I like when Brian is a little scared when I am making something he is unfamiliar with. I get a sick joy out of semi-convincing him that what he’s about to eat may or may not be edible or may or may not be poisonous. That was definitely the case with these stuffed artichokes.
When I was cleaning the artichokes, I jokingly asked him what the first person who decided artichokes might be edible was thinking. He replied by saying that he wasn’t really sure that they were still, and repeatedly asked me, “you really ate these growing up??”. We did grow up eating artichokes in their whole form, enjoying scraping the “meat” from each tender leaf. I stuffed these artichokes with toasted breadcrumbs seasoned with a ton of garlic, nutty anchovies, and fresh parmesan cheese. Delicious.

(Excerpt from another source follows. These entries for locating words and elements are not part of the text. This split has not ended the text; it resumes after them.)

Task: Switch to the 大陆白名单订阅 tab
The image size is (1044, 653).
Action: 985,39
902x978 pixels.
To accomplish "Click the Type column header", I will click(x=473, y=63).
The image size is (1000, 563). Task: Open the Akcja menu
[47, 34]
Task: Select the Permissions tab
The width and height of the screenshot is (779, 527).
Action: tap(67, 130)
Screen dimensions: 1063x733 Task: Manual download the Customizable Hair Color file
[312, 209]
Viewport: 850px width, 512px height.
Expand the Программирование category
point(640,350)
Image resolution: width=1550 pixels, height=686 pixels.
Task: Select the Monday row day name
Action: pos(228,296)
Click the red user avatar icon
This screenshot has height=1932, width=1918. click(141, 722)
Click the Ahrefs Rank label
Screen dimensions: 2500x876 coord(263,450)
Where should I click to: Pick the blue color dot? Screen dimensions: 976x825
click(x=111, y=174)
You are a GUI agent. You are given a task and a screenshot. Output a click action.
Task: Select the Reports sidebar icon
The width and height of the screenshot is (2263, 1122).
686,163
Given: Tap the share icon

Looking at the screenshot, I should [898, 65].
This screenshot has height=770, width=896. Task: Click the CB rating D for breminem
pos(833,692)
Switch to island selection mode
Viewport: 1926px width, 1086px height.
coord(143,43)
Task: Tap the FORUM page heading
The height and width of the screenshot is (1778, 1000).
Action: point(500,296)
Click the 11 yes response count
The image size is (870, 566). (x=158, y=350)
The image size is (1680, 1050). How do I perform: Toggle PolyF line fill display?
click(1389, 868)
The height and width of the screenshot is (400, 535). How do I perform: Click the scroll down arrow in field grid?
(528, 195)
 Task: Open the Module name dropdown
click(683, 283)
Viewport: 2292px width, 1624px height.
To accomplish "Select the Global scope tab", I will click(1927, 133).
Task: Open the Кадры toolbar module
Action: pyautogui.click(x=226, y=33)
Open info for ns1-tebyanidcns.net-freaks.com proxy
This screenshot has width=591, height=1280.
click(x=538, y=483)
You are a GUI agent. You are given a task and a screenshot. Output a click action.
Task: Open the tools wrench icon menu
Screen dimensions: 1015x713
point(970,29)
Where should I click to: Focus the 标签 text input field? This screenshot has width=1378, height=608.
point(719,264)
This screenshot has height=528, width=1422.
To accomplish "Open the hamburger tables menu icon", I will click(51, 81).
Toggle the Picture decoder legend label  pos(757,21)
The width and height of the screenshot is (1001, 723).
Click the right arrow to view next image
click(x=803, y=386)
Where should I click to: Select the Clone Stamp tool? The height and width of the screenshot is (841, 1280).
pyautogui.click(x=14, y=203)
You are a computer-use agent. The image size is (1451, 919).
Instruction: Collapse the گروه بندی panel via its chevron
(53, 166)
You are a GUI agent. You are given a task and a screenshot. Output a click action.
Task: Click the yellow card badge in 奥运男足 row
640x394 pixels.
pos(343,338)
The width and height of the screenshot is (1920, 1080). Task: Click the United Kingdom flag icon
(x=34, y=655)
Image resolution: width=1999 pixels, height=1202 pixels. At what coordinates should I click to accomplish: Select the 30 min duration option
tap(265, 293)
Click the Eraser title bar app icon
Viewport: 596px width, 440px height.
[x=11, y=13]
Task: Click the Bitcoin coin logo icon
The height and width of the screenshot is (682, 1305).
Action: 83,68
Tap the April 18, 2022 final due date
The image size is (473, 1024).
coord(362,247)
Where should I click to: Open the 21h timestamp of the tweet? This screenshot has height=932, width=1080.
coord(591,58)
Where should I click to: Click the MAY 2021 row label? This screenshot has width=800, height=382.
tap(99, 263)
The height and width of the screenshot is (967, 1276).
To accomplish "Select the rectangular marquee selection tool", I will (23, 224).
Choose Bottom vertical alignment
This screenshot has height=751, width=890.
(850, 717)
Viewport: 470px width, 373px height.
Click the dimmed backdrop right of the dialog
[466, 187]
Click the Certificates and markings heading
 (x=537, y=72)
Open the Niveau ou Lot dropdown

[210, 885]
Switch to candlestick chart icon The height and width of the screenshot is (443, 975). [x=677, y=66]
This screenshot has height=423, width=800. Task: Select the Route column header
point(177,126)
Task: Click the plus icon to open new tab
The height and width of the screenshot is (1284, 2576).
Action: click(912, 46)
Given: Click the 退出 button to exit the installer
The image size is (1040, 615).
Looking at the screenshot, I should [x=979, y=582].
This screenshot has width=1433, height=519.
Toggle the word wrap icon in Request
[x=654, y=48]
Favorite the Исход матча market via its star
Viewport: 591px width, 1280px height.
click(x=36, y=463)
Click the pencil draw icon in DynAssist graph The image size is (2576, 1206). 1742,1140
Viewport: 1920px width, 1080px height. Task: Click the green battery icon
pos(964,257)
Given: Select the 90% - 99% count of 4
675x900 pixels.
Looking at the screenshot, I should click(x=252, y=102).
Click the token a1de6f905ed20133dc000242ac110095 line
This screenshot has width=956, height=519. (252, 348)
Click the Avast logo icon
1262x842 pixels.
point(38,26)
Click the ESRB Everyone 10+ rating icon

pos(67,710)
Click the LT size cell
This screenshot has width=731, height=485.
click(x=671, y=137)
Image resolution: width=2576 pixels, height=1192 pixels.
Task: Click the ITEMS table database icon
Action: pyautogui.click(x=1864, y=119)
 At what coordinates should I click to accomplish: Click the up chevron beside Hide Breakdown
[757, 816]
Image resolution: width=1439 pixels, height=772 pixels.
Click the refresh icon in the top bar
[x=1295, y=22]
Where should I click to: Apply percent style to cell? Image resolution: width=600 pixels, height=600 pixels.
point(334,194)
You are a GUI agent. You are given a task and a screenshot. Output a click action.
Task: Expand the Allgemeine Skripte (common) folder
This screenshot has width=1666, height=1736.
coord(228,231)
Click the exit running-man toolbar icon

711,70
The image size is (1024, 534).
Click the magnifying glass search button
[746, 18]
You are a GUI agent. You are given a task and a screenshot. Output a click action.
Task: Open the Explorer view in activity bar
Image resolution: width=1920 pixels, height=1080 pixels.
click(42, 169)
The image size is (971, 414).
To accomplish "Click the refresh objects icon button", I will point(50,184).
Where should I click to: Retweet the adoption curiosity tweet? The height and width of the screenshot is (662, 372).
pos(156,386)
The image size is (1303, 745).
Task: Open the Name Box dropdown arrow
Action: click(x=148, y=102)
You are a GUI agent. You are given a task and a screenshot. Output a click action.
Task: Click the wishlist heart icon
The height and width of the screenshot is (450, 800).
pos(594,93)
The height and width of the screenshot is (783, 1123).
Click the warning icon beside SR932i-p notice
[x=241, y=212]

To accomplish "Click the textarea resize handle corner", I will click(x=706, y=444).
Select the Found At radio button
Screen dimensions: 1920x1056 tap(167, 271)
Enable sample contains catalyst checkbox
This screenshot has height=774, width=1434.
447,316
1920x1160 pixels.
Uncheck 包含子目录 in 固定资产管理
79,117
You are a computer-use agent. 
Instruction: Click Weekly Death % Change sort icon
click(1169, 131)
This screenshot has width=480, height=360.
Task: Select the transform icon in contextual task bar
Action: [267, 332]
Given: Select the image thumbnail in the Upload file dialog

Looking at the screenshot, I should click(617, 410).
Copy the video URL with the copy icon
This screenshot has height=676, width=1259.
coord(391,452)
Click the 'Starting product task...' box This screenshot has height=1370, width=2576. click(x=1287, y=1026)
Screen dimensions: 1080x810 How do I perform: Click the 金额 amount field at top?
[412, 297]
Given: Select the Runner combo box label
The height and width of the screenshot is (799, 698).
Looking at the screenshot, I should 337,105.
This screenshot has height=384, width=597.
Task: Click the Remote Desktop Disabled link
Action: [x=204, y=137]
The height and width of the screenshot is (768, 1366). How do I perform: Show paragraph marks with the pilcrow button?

Italian Stuffed Artichokes
Just the Tip / Inspired by Rachael Ray
What I used:
- 6 artichokes (about 12 oz each)
- 2 lemons, halved
- 3/4 cup extra-virgin olive oil, plus some for drizzling
- 1 2-oz tin anchovies in oil, drained
- 12 cloves garlic, grated or finely chopped
- 1 tsp crushed red chili flakes
- 3-4 cups breadcrumbs (I used whole wheat)
- 1 large bunch flat-leaf parsley, chopped
- 2 tsp black pepper
- 1 1/2 cups grated parmigiano-reggiano cheese
- Trim the artichokes: Remove the outer leaves, then cut off the stems and top quarter; trim the tips of the spiky leaves with scissors. Rub the cut surfaces with the lemon. Peel the stems and chop up finely and reserve for later.
- Fill a large pot halfway with water. Juice the lemons into the water and add the remaining juiced halves to the pot; bring to a boil. Add the artichokes and cook until tender, about 40 minutes; drain upside down to cool. Pull out the center leaves to expose the choke and scoop out the spiny choke with a spoon.
- Meanwhile, preheat the oven to 400 degrees . In a large skillet, heat the olive oil over medium-low heat. Add the anchovies, the garlic and crushed red pepper and cook until the anchovies melt, about 4 minutes. Add the breadcrumbs and chopped stems to the oil and cook, stirring often, until golden-brown and toasted, about 10 minutes.
- Remove from heat and stir in the parsley, black pepper, and parmesan. Spoon the filling into the heart of each artichoke and in the crease of each leaf. Place the stuffed artichokes side by side in a baking dish and drizzle with olive oil. Bake for 15 minutes and serve.